[Dataset entries]
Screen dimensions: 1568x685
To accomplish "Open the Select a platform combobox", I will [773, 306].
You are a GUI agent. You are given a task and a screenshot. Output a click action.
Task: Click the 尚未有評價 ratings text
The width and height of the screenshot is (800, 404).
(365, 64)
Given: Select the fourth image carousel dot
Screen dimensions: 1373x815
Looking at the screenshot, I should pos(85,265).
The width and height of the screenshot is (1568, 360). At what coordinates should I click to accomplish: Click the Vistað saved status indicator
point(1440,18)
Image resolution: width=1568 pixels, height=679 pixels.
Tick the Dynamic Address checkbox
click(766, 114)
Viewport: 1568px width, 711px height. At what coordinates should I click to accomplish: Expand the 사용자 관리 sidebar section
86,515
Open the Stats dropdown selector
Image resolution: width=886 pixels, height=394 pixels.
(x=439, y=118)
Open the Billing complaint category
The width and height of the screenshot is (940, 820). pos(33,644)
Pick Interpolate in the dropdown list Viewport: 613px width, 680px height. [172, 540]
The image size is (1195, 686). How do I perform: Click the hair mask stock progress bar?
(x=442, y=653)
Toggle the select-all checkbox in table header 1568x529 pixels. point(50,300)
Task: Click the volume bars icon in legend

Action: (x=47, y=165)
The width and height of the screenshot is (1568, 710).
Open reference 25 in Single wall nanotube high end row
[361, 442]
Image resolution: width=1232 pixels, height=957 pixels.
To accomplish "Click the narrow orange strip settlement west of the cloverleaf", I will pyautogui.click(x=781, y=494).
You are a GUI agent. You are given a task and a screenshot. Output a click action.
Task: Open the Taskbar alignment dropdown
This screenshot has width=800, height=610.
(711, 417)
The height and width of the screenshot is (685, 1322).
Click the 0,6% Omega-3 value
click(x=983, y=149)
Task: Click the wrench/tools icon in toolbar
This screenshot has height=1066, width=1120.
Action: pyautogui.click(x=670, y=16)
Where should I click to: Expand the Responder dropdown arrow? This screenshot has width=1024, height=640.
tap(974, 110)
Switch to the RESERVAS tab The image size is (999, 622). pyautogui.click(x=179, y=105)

■ Prompt ■
Reproduce every line of the data so that nothing differs from the original.

■ Reply to the exercise ■
Screen dimensions: 1568x685
To accomplish "Open the Select a platform combobox", I will [773, 306].
You are a GUI agent. You are given a task and a screenshot. Output a click action.
Task: Click the 尚未有評價 ratings text
The width and height of the screenshot is (800, 404).
(365, 64)
Given: Select the fourth image carousel dot
Screen dimensions: 1373x815
Looking at the screenshot, I should pos(85,265).
The width and height of the screenshot is (1568, 360). At what coordinates should I click to accomplish: Click the Vistað saved status indicator
point(1440,18)
Image resolution: width=1568 pixels, height=679 pixels.
Tick the Dynamic Address checkbox
click(766, 114)
Viewport: 1568px width, 711px height. At what coordinates should I click to accomplish: Expand the 사용자 관리 sidebar section
86,515
Open the Stats dropdown selector
Image resolution: width=886 pixels, height=394 pixels.
(x=439, y=118)
Open the Billing complaint category
The width and height of the screenshot is (940, 820). pos(33,644)
Pick Interpolate in the dropdown list Viewport: 613px width, 680px height. [172, 540]
The image size is (1195, 686). How do I perform: Click the hair mask stock progress bar?
(x=442, y=653)
Toggle the select-all checkbox in table header 1568x529 pixels. point(50,300)
Task: Click the volume bars icon in legend

Action: (x=47, y=165)
The width and height of the screenshot is (1568, 710).
Open reference 25 in Single wall nanotube high end row
[361, 442]
Image resolution: width=1232 pixels, height=957 pixels.
To accomplish "Click the narrow orange strip settlement west of the cloverleaf", I will pyautogui.click(x=781, y=494).
You are a GUI agent. You are given a task and a screenshot. Output a click action.
Task: Open the Taskbar alignment dropdown
This screenshot has width=800, height=610.
(711, 417)
The height and width of the screenshot is (685, 1322).
Click the 0,6% Omega-3 value
click(x=983, y=149)
Task: Click the wrench/tools icon in toolbar
This screenshot has height=1066, width=1120.
Action: pyautogui.click(x=670, y=16)
Where should I click to: Expand the Responder dropdown arrow? This screenshot has width=1024, height=640.
tap(974, 110)
Switch to the RESERVAS tab The image size is (999, 622). pyautogui.click(x=179, y=105)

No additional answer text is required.